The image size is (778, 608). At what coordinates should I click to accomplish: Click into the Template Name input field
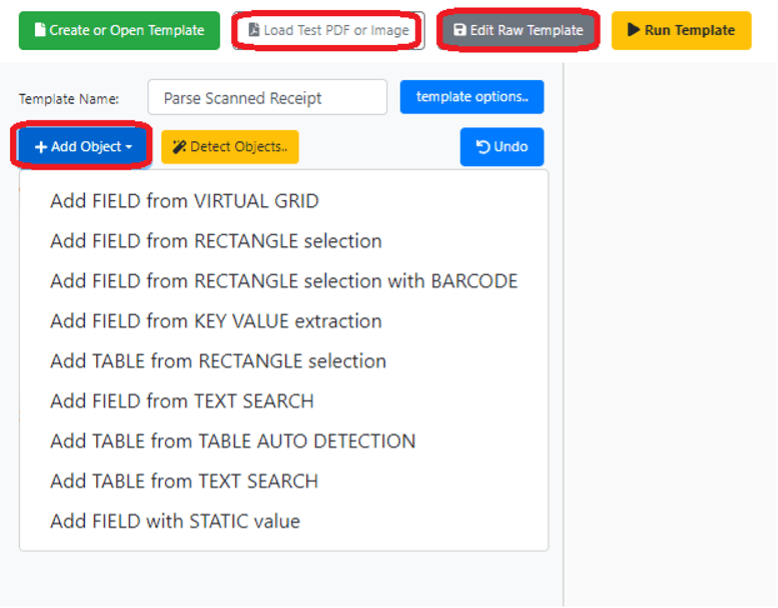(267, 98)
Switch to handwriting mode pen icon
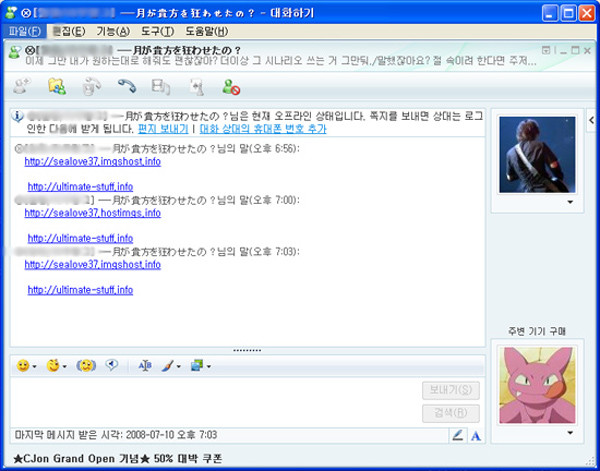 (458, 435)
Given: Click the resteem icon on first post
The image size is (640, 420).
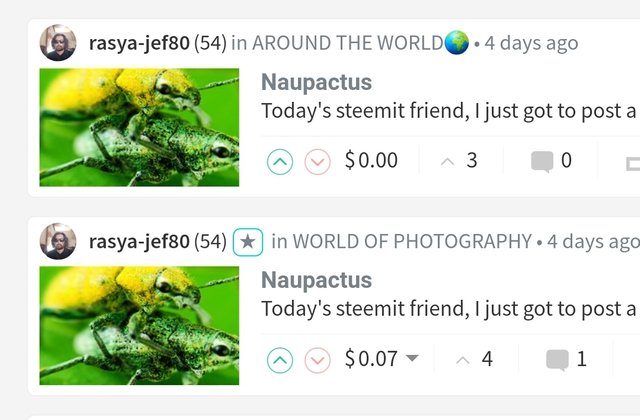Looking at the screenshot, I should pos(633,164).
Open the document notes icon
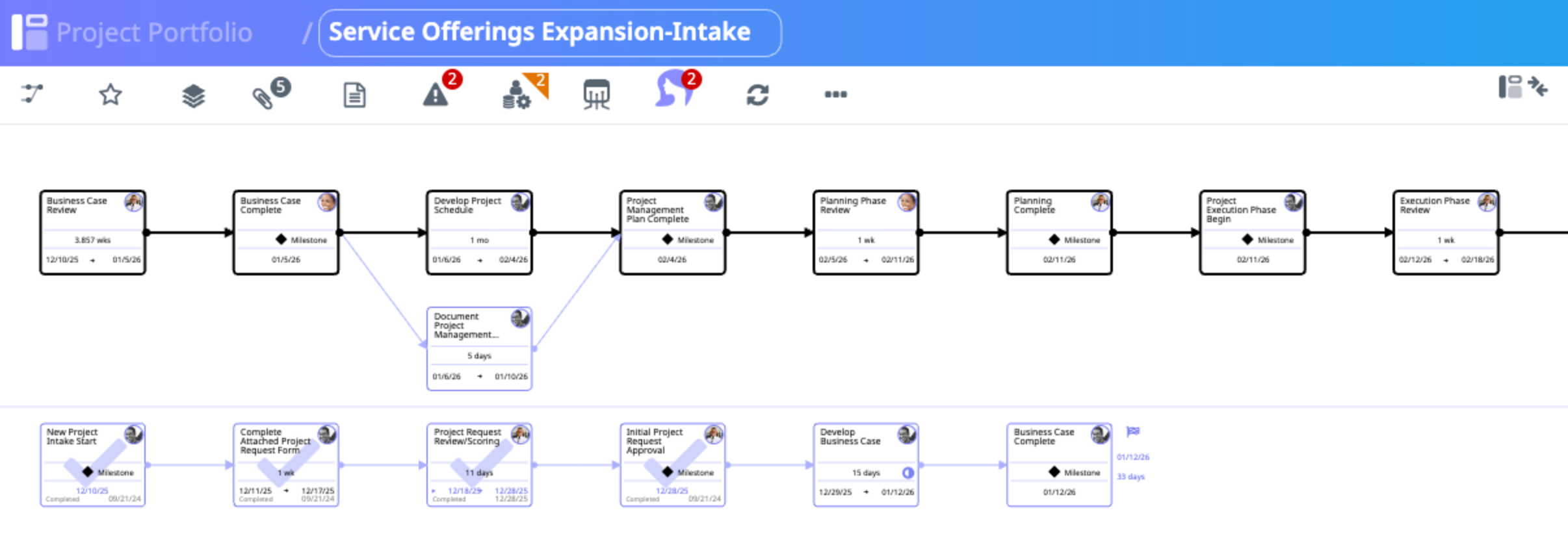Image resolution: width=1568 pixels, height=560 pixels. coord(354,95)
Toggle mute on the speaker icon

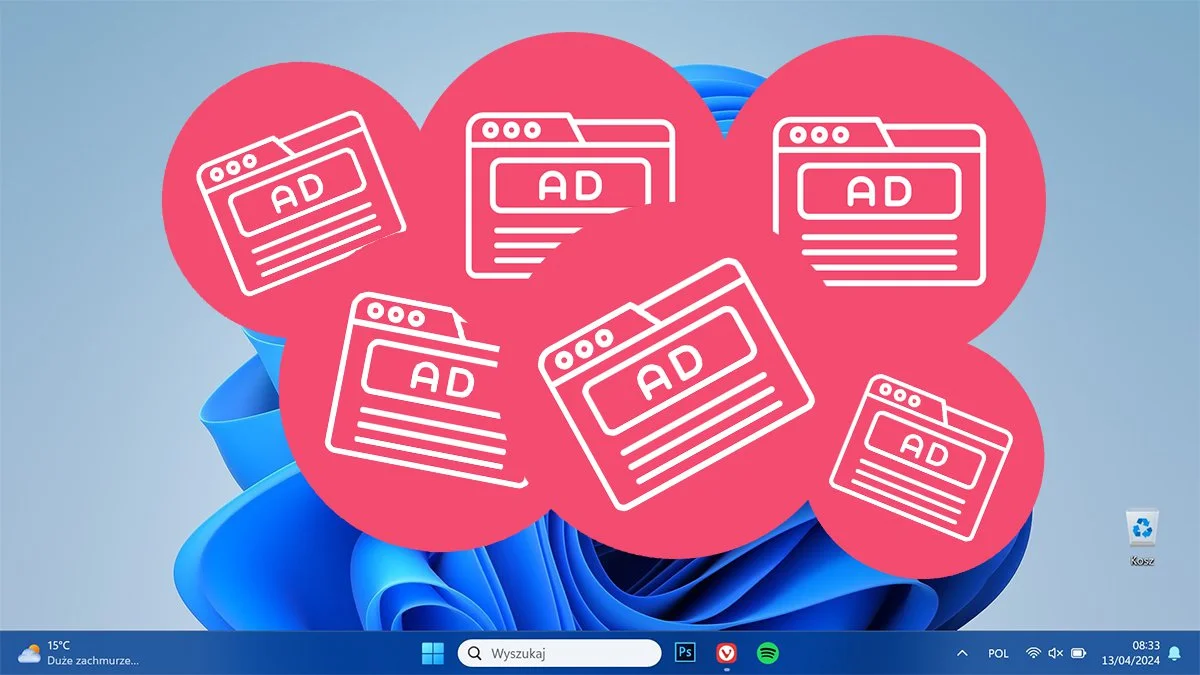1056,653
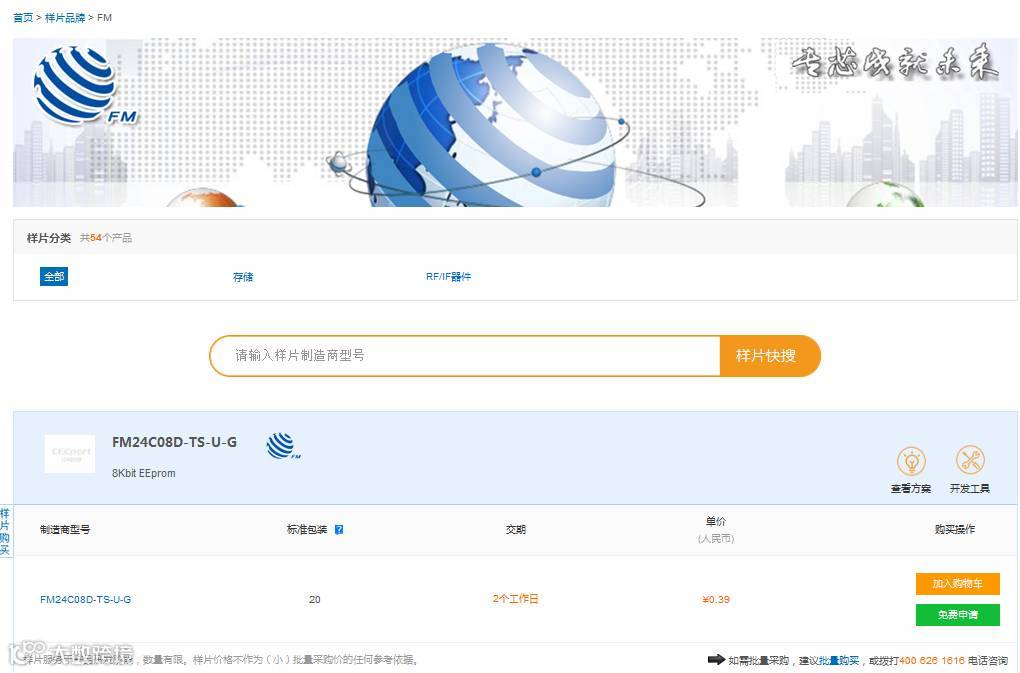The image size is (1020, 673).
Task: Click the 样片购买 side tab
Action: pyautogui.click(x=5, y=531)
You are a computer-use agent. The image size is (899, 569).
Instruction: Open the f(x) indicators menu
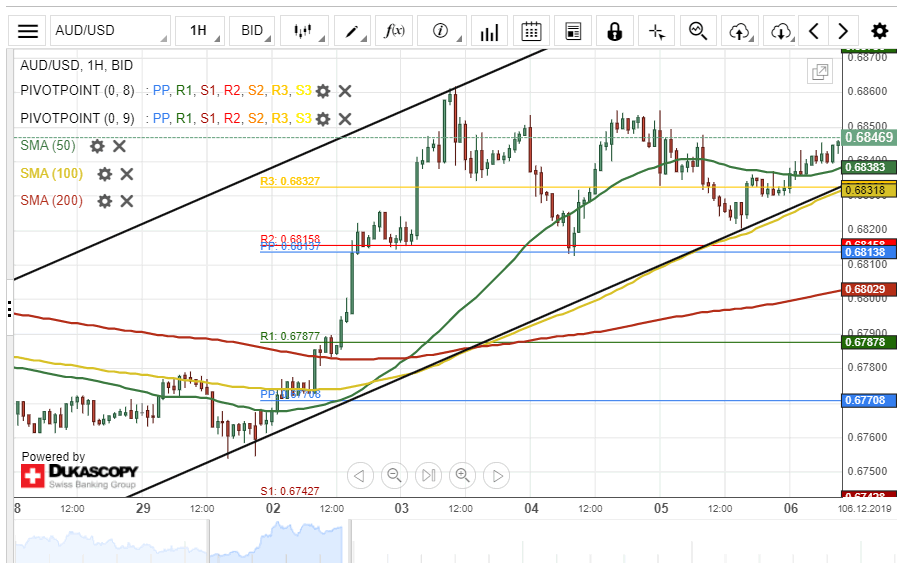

______________________________

## EXERCISE PROMPT
Leave out the pictures and return, exactly as written, only the lines from the line with "You are a computer-use" through the end of the records above.

## RESPONSE AREA
You are a computer-use agent. The image size is (899, 569).
Instruction: Open the f(x) indicators menu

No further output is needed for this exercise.